Today, the black church could, ostensibly, become the primary educator of the black masses. Preachers have to dig into the literature and re-educate themselves because Bible Schools and Seminaries only teach Eurocentric history (his-story). There is great power in books by and about black people; power that would make Pookey want to pull up his pants and girls to want to be queens; men to be real fathers and women to be carriers of the culture.
Black people have got to find a way to self-educate, to flip from fear and ignorance to confidence and knowledge. The apt adage “Know Thyself” is, indeed, instructive. Like everything else in nature, we cannot succeed except through struggle. Books are not meant to frighten. They are created to enlighten! No one has to be a scholar or even a high school graduate in order to learn our history and guide others to the information.
To be successful in this endeavor people will need a few books and only three other important things: A dictionary, dedication and time. In this space last week, I listed a few books about ancient African history (if you missed it send me an email). Below is a list of six key books about our African-American experience.
Get these six books!
Black Reconstruction in America 1860-1880 by W. E. B. DuBois. “Of the Negro’s [black people’s] part in Reconstruction it is beyond question the most painstaking and thorough study ever made. … An imposing contribution to a critical period of American history.” The New York Times
The Mis-education of the Negro by Carter G. Woodson. “The mere imparting of information is not education. Above all things, the effort must result in making a man think and do for himself just as the Jews have done in spite of universal persecution.”

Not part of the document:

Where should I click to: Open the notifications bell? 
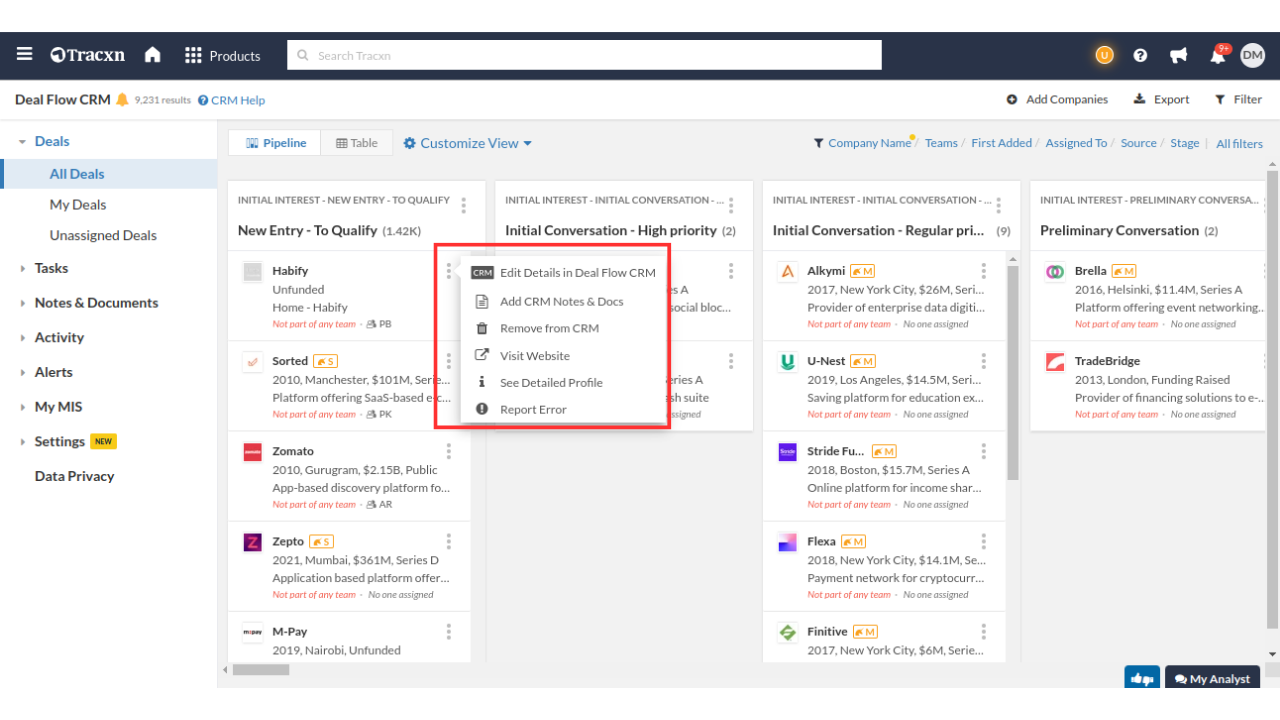tap(1217, 56)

Black Bourgeoisie by E. Franklin Frazier. “In this controversial study, a leading sociologist sets forth his views of the frustrations and insecurities of middle-class American Negroes. He analyzes the behavior, values, and attitudes of a group which, in his opinion, has become isolated as a result of its rejection by the ‘white world’ and of its break with its own cultural traditions.”
The next three books are by black psychiatrists
The Wretched of the Earth by Franz Fanon. “By a kind of perverted logic, it [colonialism/white supremacy] turns to the past of the oppressed people, and distorts, disfigures and destroys it. “Each generation must, out of relative obscurity, discover its mission, fulfill it, or betray it.”
Black Rage by William H. Grier and Price M. Cobbs. “Two black psychiatrists tell it as it is – in the first book to reveal the full dimensions of the inner conflicts and the desperation of the black man’s life in America.”
The Isis Papers by Frances Cress Welsing. “Instead of engaging in our past practices of complaining, moaning, crying, groaning, begging, clapping hands and singing “We shall Overcome” when confronted with these death-causing, life-stultifying problems posed by white supremacy, Black people in the U.S. must dissect and analyze those problems to their core. With this knowledge, Black people can take the necessary steps to eliminate the problem.”
For those who want to keep on probing here are a few suggestions: Souls of Black Folk by W. E. B. DuBois; Medical Apartheid by Harriet A. Washington; The New Jim Crow by Michelle Alexander; Black Power by Richard Wright; Prejudice and Your Child by Kenneth B. Clark; and The Choice by Samuel F. Yette.